## Assigned task
Check every line below, and copy those that include "agent".

## Records for processing
*-*-*
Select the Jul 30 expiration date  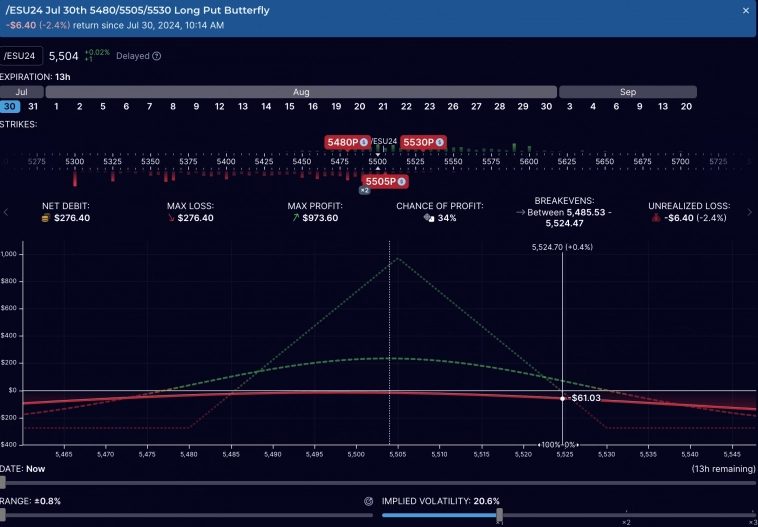coord(10,106)
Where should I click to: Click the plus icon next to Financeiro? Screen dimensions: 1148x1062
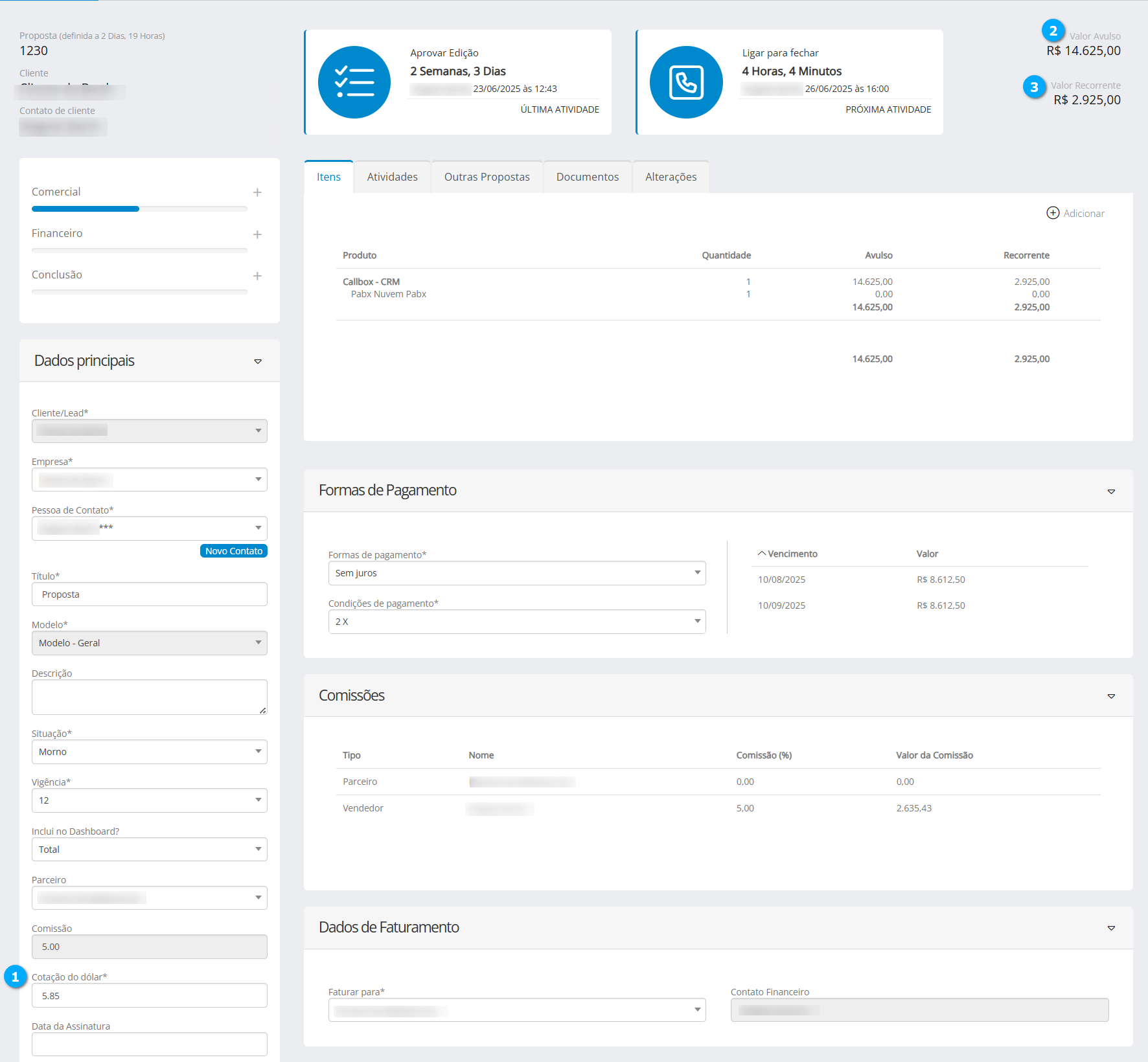click(257, 234)
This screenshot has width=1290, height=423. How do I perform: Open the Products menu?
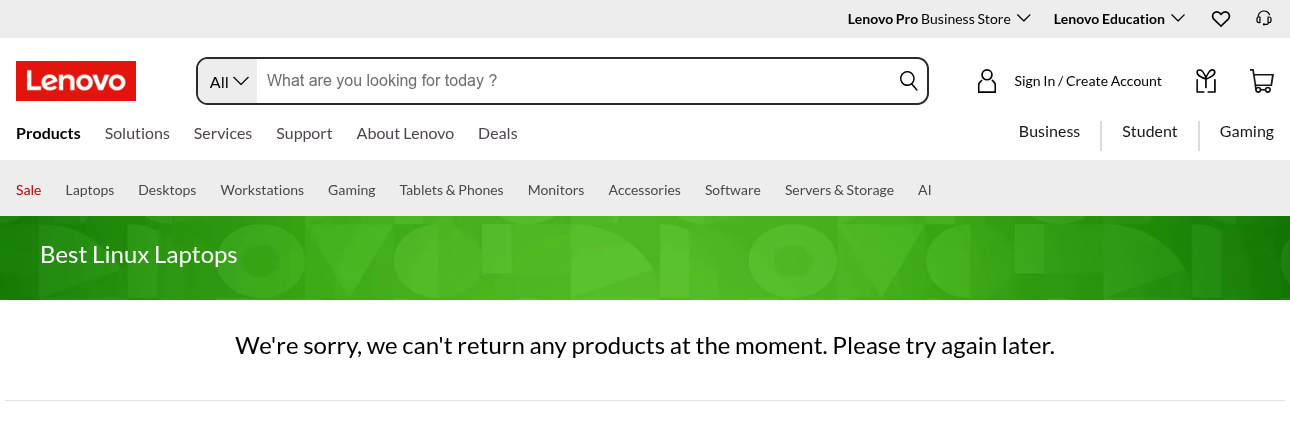click(48, 133)
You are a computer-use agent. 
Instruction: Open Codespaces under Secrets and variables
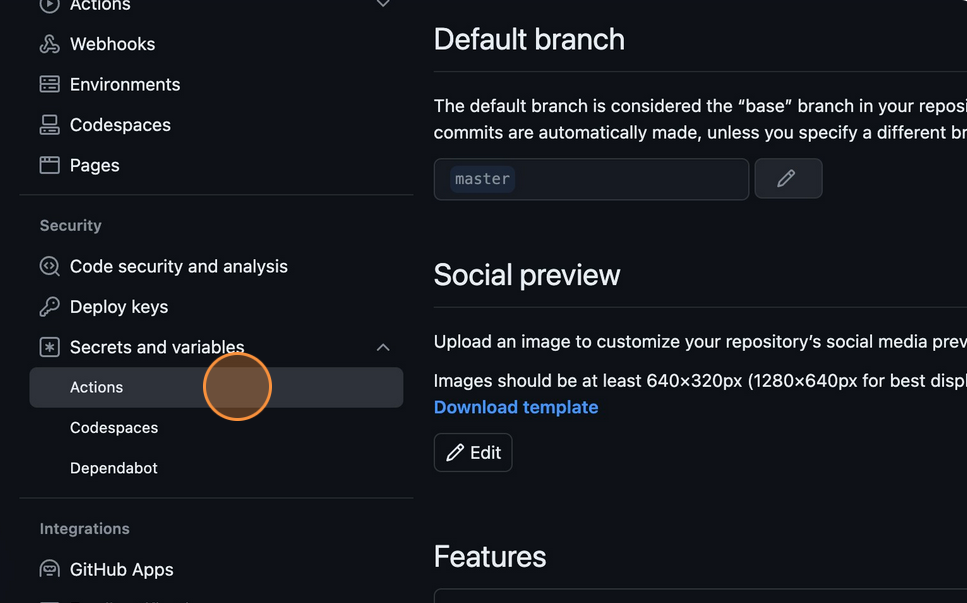click(x=113, y=427)
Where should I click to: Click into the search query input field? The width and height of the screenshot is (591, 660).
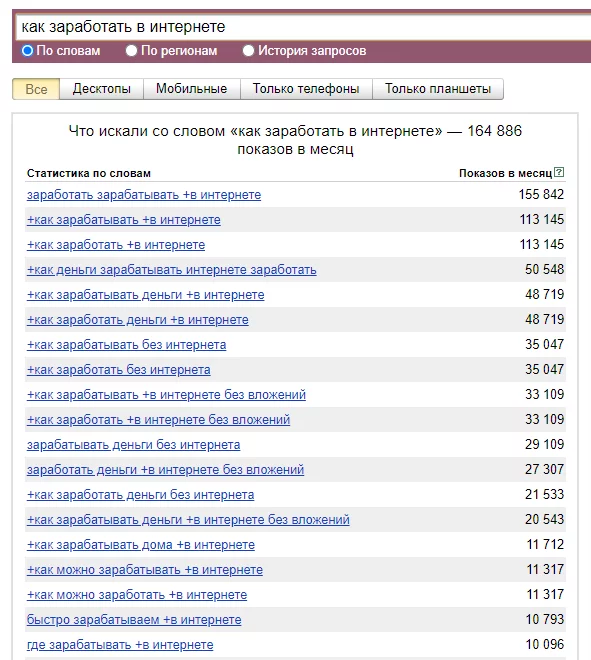303,27
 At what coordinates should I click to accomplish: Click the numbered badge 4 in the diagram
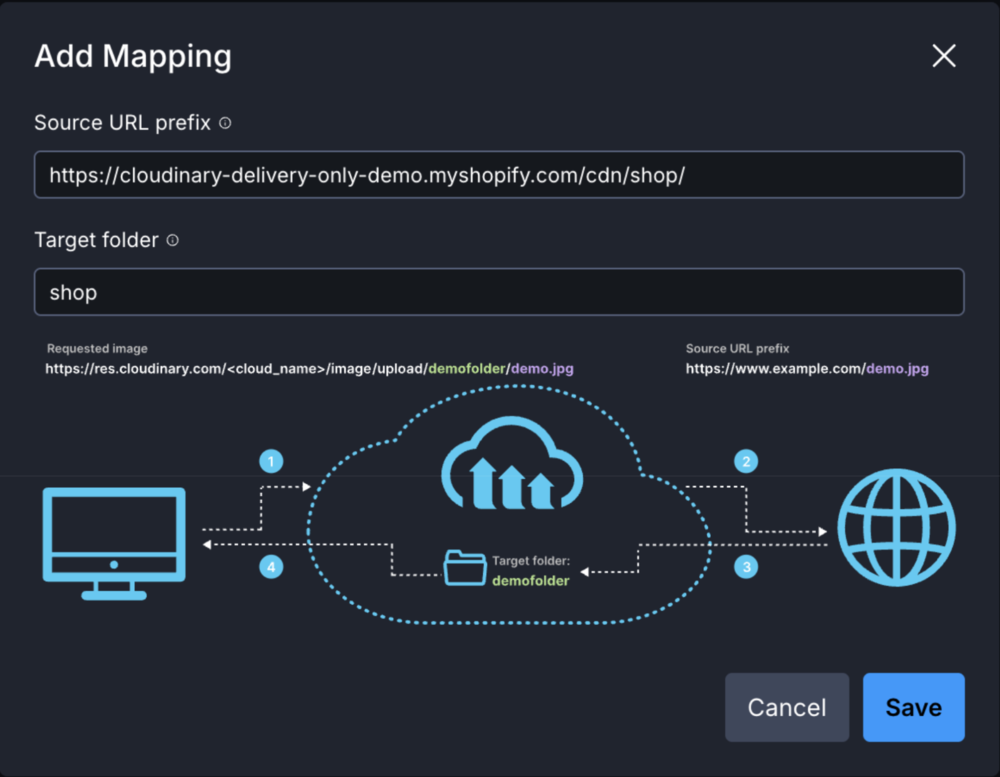click(270, 566)
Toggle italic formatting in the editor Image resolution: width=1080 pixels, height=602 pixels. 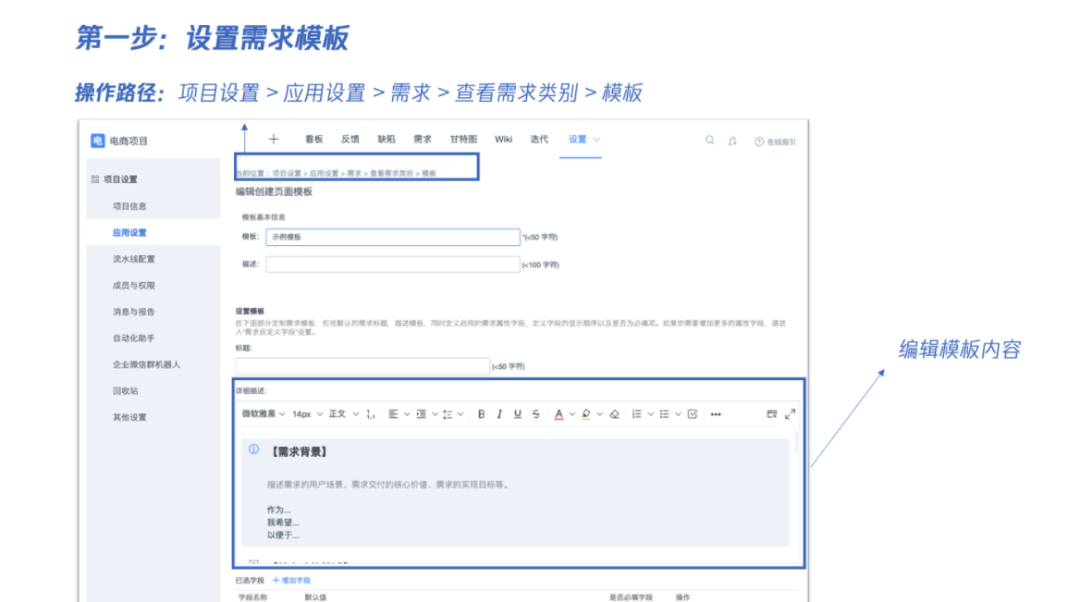(x=498, y=413)
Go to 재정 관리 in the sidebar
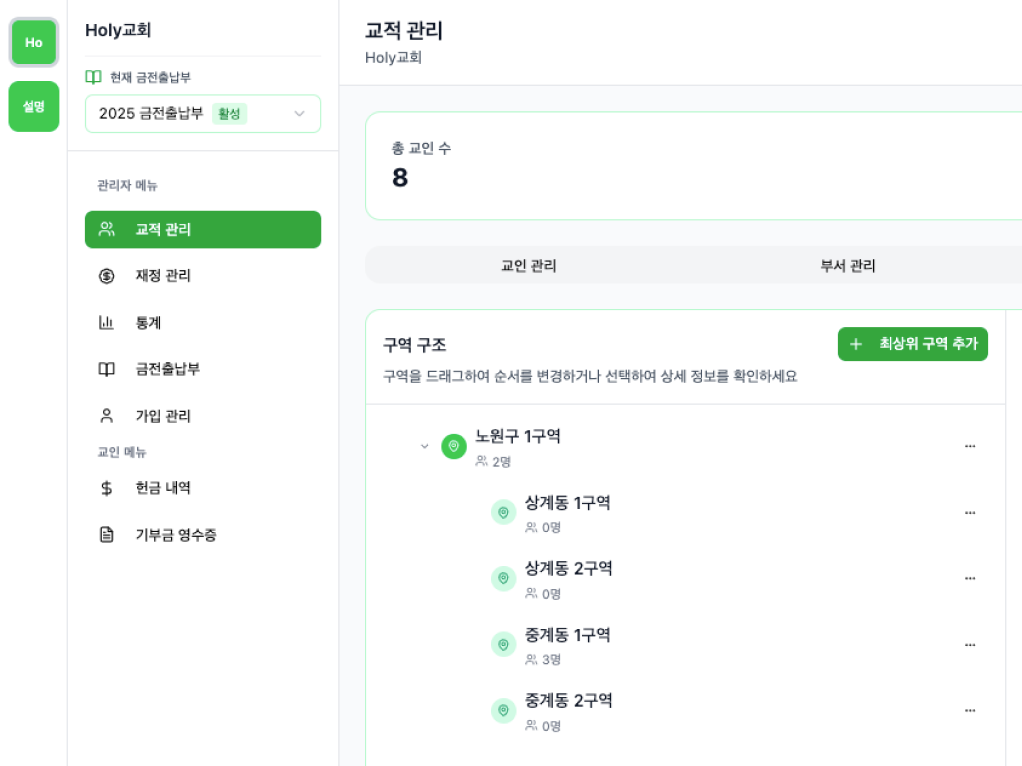Screen dimensions: 1022x766 coord(163,275)
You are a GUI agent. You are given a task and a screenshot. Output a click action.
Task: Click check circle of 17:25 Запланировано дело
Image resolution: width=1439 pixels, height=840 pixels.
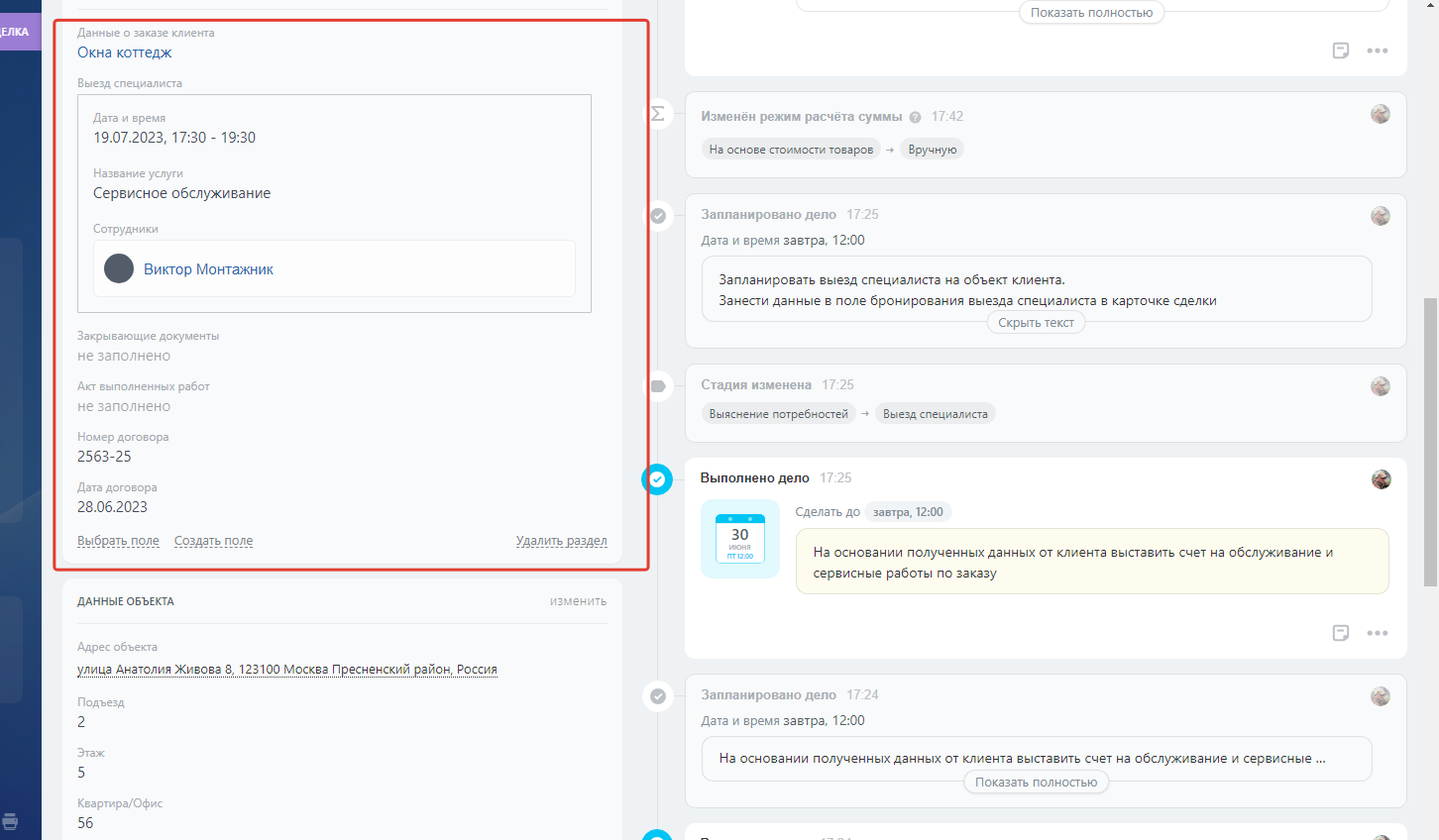pos(657,216)
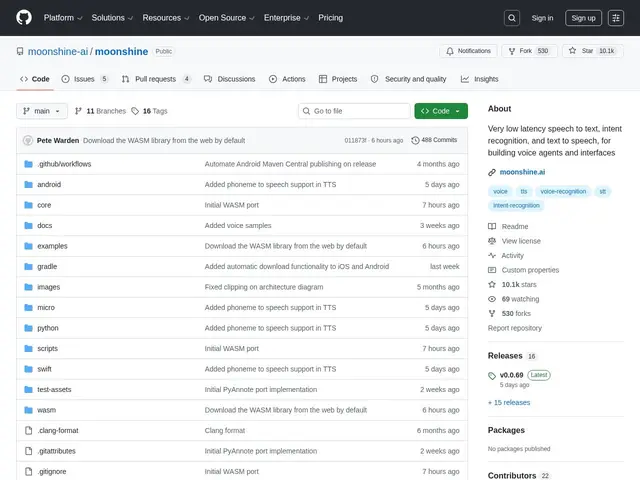Select the voice-recognition topic tag
This screenshot has width=640, height=480.
click(563, 191)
*-*-*
## Response for this exercise
You are a computer-use agent. 
You are a GUI agent. You are given a task and a screenshot. Output a click action.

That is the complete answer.